ここ香港の「Hong Kong Island(香港島)」側。オフィスビルやホテル、それからマンションなどが立ち並ぶなかに「Hong Kong Park(香港公園)」がある。
より正確には香港公園は高台に位置していて、下方にビクトリア湾やオフィスビルがひろがり、逆にさらに高台のほうを見渡すと住宅やマンションを見やることができる。そんな場所であることもあって、都会の只中にありながら、いくぶんか、香港の喧騒をはなれることができる。
遠方から来た友人家族と共に、喧騒をはなれ、雨上がりの香港公園を歩く。4月に入ってから、香港は夏日のような日が続いていたけれど、ここ数日は「小休止」のように曇り空がひろがり、ときおり小雨がふりそそいでいる。そんな小雨が止んだばかりの、雨上がりの香港公園。いつもに増して、緑がいきいきとしているように感じられる。
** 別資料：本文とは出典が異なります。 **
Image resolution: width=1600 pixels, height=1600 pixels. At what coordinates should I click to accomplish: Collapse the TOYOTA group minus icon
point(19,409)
すごく大きな公園ではないのだけれど(香港の空間を考えると十分に「大きい/広い」)、都会の只中にたたずむ、この香港公園の中に、「植物園」や「鳥舎」が設置されている(いずれも、無料で入園/入舎できる)。小さくても、「なんでもある」香港。そんなことを感じさせる場所でもある。
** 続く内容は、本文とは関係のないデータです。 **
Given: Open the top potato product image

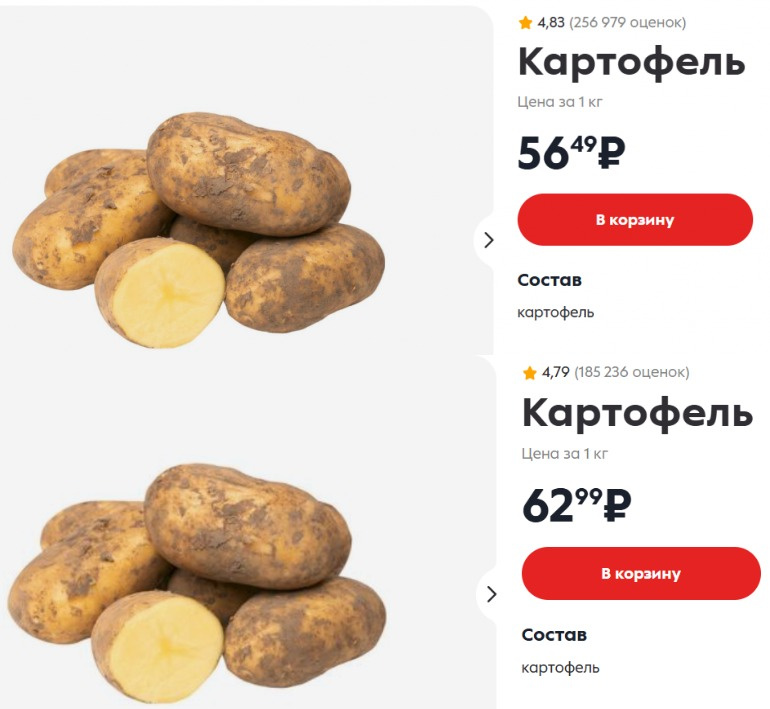Looking at the screenshot, I should pyautogui.click(x=199, y=230).
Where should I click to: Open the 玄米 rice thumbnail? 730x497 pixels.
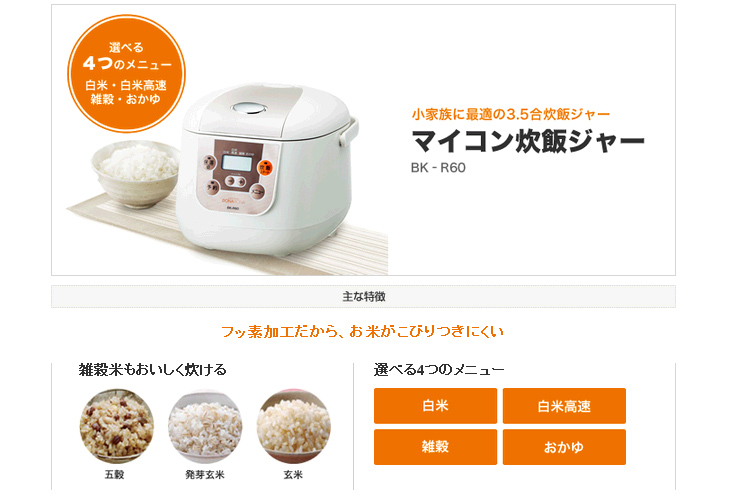[x=294, y=427]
バードウォッチングができる鳥舎は、改修が進められている。それでも、新しい鳥舎も含め中に入り、木々のなかで身体を解き放ちながら、バードウォッチングを楽しむことができる。
目をこらすと、鳥たちが木の枝のうえで身体を休めている姿を見つけることができる。あるいは、目の前を一瞬の閃光のように鳥が飛行していったりする。なかなかスリリングなのだ。
今日は雨上がりによる演出であったかもしれないけれど、鳥舎であることを忘れるほどに、木々や鳥たちの存在感が深く感じられる、そんな体験であった。
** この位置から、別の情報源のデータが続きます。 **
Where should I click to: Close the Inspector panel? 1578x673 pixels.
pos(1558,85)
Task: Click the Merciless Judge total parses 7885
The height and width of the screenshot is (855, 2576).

それにしても、香港に香港公園が存在してくれていることに対して、ぼくは有り難さを感じてやまない。
とくに頻繁に行くわけでもないのだけれど、「もし香港公園がなかったら」と仮に考えると、ぼくの香港生活はいくぶんか(もしかしたらだいぶ)色あせたものになっていたかもしれないと思ってしまう。
たとえば、新宿に新宿御苑がなかったら、あるいはニューヨークにセントラルパーク(実際に行ったことはないのですが)がなかったら、と考えてみるのと、規模は違うかもしれないけれど、似たようなところがある。
そんな具合に、香港公園は、ぼくの香港生活の風景として、ぼくのなかに埋めこまれている(河合隼雄先生の言い方を借りるのであれば、香港公園が「ぼく」をやってくれている)。4月の、雨上がりの香港公園を歩いて、ぼくはそんなことを思う。